Now, that we know the value for $x$ at the intersection point, we evaluate either $f(4)$ or $g(4)$ to find the $y$-coordinate.

$\begin{aligned}f(4)&=\dfrac{1}{4+3}\\\\&=\dfrac{1}{7}\end{aligned}$

Therefore, the intersection point between the two functions $f(x)=\dfrac{1}{x+3}$ and $g(x)=\dfrac{1}{3x-5}$ is $\left(4, \dfrac{1}{7}\right)$.

Example 4

Solve the rational equation $2+\dfrac{4}{y-2}=\dfrac{8}{y^2-2y}$.

Solution

Before we solve the equation for $y$, let’s determine the restrictions on the variable by setting each denominator to zero: $y-2=0$ solves to $y=2$, and $y^2-2y=0$ factors to $y(y-2)=0$ then solves to $y=0,\,2$. Therefore, $y\neq0, 2$.
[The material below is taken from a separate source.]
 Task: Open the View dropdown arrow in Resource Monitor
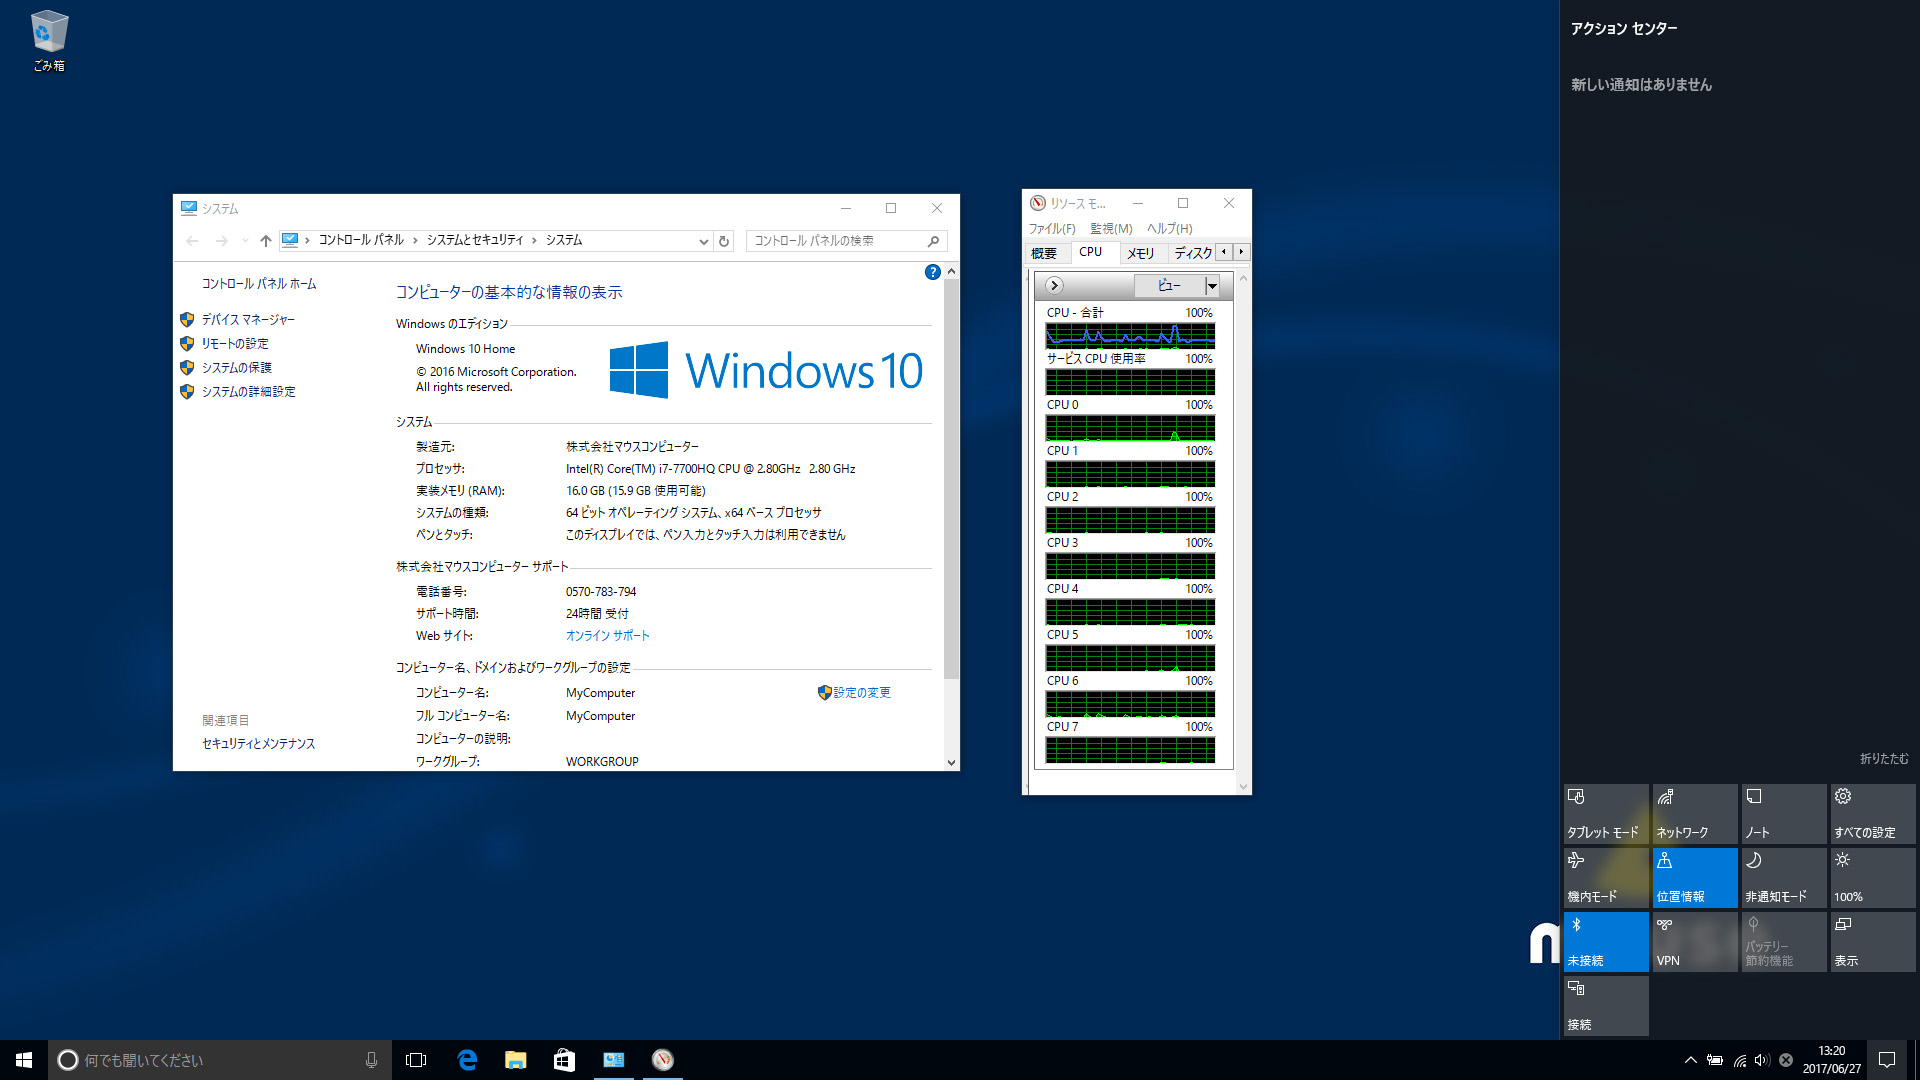1212,286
Now, we will start to solve the equation by clearing the fractions by multiplying by the LCM $y(y-2)$.

 $\begin{aligned}2+\dfrac{4}{y-2}&=\dfrac{8}{y^2-2y}\\\\2+\dfrac{4}{y-2}&=\dfrac{8}{y(y-2)}&&\text{Factor denominators}\\\\ \color{blue}{y(y-2)} \times \left(2+\dfrac{4}{y-2}\right)&=\dfrac{8}{y(y-2)} \times\color{blue}{y(y-2)}&&\text{Multiply both sides by the LCM}\\\\2\cdot\color{blue}{y(y-2)}+\dfrac{4}{(y-2)}\cdot\color{blue}{y(y-2)}&=\dfrac{8}{y(y-2)}\cdot\color{blue}{y(y-2)}&&\text{Distribute on the left side}\\\\2y(y-2) + y\cancel{(y-2)}\cdot\dfrac{4}{\cancel{(y-2)}}&=\dfrac{8}{\cancel{y}\cancel{(y-2)}} \cdot \cancel{y}\cancel{(y-2)}&&\text{Cancel common factors}\\\\2y^2-4y+4y&=8&&\text{Simplify. We have a quadratic equation.}\\\\2y^2-8&=0&&\text{Subtract 8 from both sides}\\\\2\left(y^2-4\right)&=0&&\text{Factor}\\\\2(y-2)(y+2)&=0&&\text{Factor: difference of two squares}\\\\y-2=0\text{ or }y+2&=0&&\text{Zero product property}\\\\y&=\pm 2&&\text{Solve}\end{aligned}$

Since $2$ is a restricted value, the solution is $y=-2$.

Example 5

Solve the rational equation $\dfrac{7}{y^2+y-12}-\dfrac{4y}{y^2+7y+12}=\dfrac{6}{y^2-9}$.

Solution

Let’s start by determining the restrictions on the variable.  $y^2+y-12=0$ factors to $(y+4)(y-3)=0$. So, $y=-4, 3$. Next, $y^2+7y+12=0$ factors to $(y+4)(y+3)=0$. So, $y=-4, -3$. Finally, $y^2-9=0$ factors to $(y-3)(y+3)=0$. So, $y=3, -3$. Therefore, $y\neq\pm3,\,-4$.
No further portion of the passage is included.